#### Aim
Please express the listing below as a Markdown table with the columns Row and Line, giving each line a row number and omitting blank lines. Begin at the line that contains "Where should I click to: Select" and stop after the line that contains "Action: point(56,45)".

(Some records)

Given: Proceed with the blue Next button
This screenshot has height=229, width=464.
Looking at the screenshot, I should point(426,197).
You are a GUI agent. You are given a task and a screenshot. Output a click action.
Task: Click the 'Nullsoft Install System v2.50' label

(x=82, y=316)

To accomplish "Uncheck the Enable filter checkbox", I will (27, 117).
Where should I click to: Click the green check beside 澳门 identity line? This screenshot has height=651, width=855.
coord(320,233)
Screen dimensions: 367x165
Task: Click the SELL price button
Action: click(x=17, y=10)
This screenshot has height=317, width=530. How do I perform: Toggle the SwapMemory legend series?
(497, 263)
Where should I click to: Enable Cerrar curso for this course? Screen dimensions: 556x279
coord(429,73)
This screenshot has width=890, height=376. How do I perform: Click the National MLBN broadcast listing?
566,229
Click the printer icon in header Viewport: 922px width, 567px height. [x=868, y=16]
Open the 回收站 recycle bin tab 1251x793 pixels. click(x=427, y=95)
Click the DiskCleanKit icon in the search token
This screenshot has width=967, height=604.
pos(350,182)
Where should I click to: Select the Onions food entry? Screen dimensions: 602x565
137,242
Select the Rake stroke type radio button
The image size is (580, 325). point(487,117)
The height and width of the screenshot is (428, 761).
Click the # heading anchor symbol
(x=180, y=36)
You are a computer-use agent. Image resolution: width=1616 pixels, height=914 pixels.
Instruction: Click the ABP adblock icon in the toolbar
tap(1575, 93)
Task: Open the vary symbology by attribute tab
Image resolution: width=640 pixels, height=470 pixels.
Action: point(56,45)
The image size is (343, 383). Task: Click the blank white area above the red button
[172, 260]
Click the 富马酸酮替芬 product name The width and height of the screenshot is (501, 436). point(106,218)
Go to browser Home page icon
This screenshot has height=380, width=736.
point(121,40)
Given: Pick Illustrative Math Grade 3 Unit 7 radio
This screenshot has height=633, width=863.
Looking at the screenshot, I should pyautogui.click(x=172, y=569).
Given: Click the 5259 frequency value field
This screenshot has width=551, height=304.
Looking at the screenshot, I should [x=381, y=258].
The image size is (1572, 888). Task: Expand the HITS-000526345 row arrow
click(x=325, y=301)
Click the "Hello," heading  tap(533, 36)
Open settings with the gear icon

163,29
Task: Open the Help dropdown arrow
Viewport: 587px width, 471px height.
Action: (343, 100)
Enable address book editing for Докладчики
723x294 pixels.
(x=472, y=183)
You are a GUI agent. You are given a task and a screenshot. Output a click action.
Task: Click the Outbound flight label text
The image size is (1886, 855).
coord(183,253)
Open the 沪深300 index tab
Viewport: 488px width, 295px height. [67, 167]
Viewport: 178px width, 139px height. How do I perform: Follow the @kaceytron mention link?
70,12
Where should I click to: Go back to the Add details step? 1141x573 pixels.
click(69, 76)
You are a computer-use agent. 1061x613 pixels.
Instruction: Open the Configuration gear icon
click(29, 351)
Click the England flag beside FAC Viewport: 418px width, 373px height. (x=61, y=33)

#### Task response
| Row | Line |
|---|---|
| 1 | Where should I click to: Select the Onions food entry? Screen dimensions: 602x565 |
| 2 | 137,242 |
| 3 | Select the Rake stroke type radio button |
| 4 | The image size is (580, 325). point(487,117) |
| 5 | The height and width of the screenshot is (428, 761). |
| 6 | Click the # heading anchor symbol |
| 7 | (x=180, y=36) |
| 8 | You are a computer-use agent. Image resolution: width=1616 pixels, height=914 pixels. |
| 9 | Instruction: Click the ABP adblock icon in the toolbar |
| 10 | tap(1575, 93) |
| 11 | Task: Open the vary symbology by attribute tab |
| 12 | Image resolution: width=640 pixels, height=470 pixels. |
| 13 | Action: point(56,45) |